This section contains a project description, suggested topics, and examples of student work.
The course project will be a major component of the course grade. You are welcome to choose a topic in any area of machine learning or statistics related to the course syllabus. You are strongly encouraged to choose a topic that you would like to learn about, rather than a topic you are already familiar with. It is fine to choose a topic related to your independent research, though you must choose something for the course project that you would not have done if you had not taken this course. Throughout the semester we will provide project ideas to help you.
For experimental projects, you must provide insight as to why certain algorithms perform better than others for your dataset. Note that applying many different algorithms to one dataset and reporting test results does not constitute a project. Also, the application to your data must be novel (you should not use a well-studied dataset, or at least you need to use it in a new way). For algorithmic papers, you should introduce a new algorithm or set of algorithms for solving a problem, and also discuss under what assumptions the methods should work and under what conditions they will fail. For theoretical projects, you must prove something new. It is possible (and desirable, but not always practical) to have a project that is a combination of theoretical and experimental results.
Project Proposal. A 1–2 page proposal is due at the beginning of week 10. It should contain the following information: (1) project title, (2) 1–2 sentence description of the project, (3) importance of the project, (4) precise description of the question you are trying to answer and how you will answer it (if experimental, what data you will collect), (5) reading list (papers you will need to read).

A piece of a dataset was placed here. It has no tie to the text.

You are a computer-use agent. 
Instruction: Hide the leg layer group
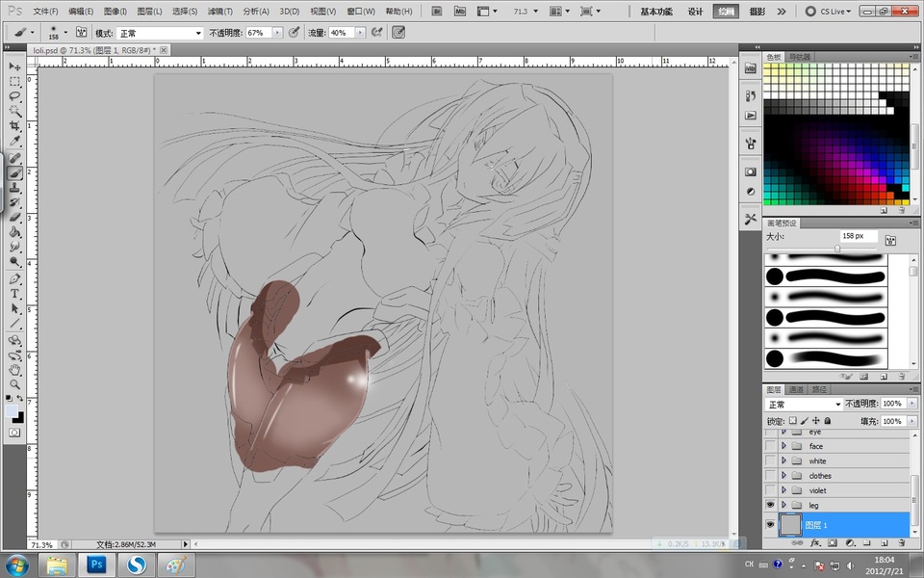pos(769,505)
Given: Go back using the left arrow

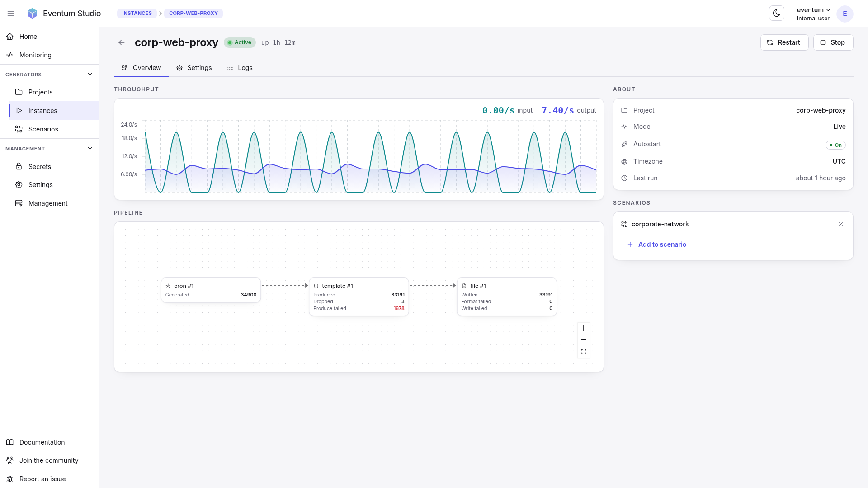Looking at the screenshot, I should coord(121,42).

Progress Report. Due week 12. The progress report will not be included towards your grade but is recommended, and our feedback will help you get a sense of how your final report will be received. Amount of progress between the Progress Report and Final Report is not important—you are encouraged to turn in everything you have done so far for the Progress Report.

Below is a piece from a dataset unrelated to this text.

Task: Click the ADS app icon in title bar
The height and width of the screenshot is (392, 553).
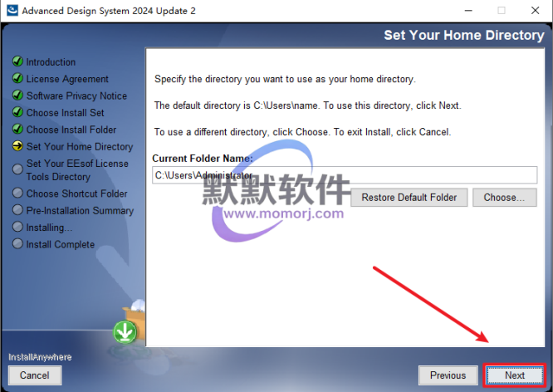Action: (12, 10)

Project Ad. Due week 13. One slide. An "advertisement" describing your project to the class. Include a brief description of your problem and results and if possible, a graphic (optional). This should encourage other members of the class to attend your final talk. Make it exciting!
Project Talk. Scheduled during the last 2 weeks of classes, weeks 14–15. The length of the talk will depend on the number of talks that need to be given during the time available.
Paper. Due on the last day of class. There is no specified length for the paper, but we expect most papers will be on the order of 10–15 pages. Please try to keep it less than 20 pages if possible. Your paper should start with an abstract (1 paragraph) and introduction (1–2 pages), and end with a conclusion. In the introduction of the report, you should answer the following: Why is your problem interesting and important? Have you addressed a gap in our (collective) knowledge?
Projects are courtesy of anonymous MIT students, unless specified otherwise, and are used with permission.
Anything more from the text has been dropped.